Report says some taxes do more harm than good and should be reduced
Working fewer days while boosting productivity should be a win-win for businesses and workers but can it be achieved under the current tax regime?
No, according to a new essay from the Fraser Institute which says that cutting certain taxes is key to economic growth.
Senior economist Jake Fuss argues that lower tax rates on business, capital gains, and personal income should be considered by governments across Canada.
“Some types of taxes do more damage to the economy than others, so policymakers should move away from the most damaging taxes to help improve economic and productivity growth and increase the possibility of a four-day work week in Canada,” he said.

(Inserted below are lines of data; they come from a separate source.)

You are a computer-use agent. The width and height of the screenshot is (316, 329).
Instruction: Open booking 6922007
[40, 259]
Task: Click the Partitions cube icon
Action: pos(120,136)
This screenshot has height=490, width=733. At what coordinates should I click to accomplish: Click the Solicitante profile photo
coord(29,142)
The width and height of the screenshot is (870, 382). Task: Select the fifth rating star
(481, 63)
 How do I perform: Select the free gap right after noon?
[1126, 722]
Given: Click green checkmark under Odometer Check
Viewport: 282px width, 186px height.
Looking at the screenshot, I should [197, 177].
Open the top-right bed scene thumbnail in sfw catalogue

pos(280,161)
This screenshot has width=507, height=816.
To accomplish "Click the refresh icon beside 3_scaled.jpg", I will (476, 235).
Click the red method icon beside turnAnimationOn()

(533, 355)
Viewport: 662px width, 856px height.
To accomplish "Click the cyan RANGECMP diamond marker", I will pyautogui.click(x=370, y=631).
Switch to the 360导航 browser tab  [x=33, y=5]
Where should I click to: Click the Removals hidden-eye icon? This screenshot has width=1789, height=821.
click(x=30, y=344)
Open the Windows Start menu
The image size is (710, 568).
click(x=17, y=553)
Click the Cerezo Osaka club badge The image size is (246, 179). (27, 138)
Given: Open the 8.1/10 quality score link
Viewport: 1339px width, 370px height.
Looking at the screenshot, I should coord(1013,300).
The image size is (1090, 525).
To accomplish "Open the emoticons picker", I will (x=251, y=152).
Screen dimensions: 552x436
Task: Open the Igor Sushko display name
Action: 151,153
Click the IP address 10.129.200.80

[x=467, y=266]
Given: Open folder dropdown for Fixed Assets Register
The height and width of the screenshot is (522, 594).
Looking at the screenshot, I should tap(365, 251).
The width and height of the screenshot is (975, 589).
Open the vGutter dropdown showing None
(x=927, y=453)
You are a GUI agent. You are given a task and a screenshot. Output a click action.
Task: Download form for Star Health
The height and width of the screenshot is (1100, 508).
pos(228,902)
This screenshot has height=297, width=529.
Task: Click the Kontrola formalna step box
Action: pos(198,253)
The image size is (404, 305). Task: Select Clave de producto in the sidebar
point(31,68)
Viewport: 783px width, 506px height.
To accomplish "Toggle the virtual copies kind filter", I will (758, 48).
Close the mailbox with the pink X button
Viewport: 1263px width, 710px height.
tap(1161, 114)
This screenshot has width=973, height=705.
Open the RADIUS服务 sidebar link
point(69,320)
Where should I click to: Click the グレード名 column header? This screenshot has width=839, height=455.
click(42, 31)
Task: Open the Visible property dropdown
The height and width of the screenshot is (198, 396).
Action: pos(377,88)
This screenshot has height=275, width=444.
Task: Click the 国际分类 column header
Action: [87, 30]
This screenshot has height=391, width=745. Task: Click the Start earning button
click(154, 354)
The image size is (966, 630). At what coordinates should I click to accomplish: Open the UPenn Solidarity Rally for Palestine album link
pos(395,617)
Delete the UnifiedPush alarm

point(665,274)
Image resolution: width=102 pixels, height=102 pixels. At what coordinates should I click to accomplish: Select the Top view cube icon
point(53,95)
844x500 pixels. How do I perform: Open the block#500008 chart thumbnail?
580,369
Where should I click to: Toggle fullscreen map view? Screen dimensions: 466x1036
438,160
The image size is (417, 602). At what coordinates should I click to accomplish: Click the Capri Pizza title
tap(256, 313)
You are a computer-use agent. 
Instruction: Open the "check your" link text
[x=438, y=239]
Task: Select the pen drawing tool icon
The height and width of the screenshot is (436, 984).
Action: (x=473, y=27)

Fuss’ paper is called Increasing Productivity Through Tax Reform and states that Canada’s relatively high personal income tax rates means “we’re at a competitive disadvantage in encouraging, attracting and retaining high-skilled workers and entrepreneurs.”
Meanwhile, business tax rates mean higher costs for equipment, materials, and labour.
Fuss also says that the capital gains tax rules mean that some hold onto certain investments longer rather than sell and reinvest in more productive endeavours.
“By lowering tax rates on personal and business income, governments would encourage and incentivize the very things we need more of—investment and entrepreneurship, which lay the foundations for a four-day work week through improved productivity,” said Alex Whalen, Fraser Institute policy analyst and study co-author.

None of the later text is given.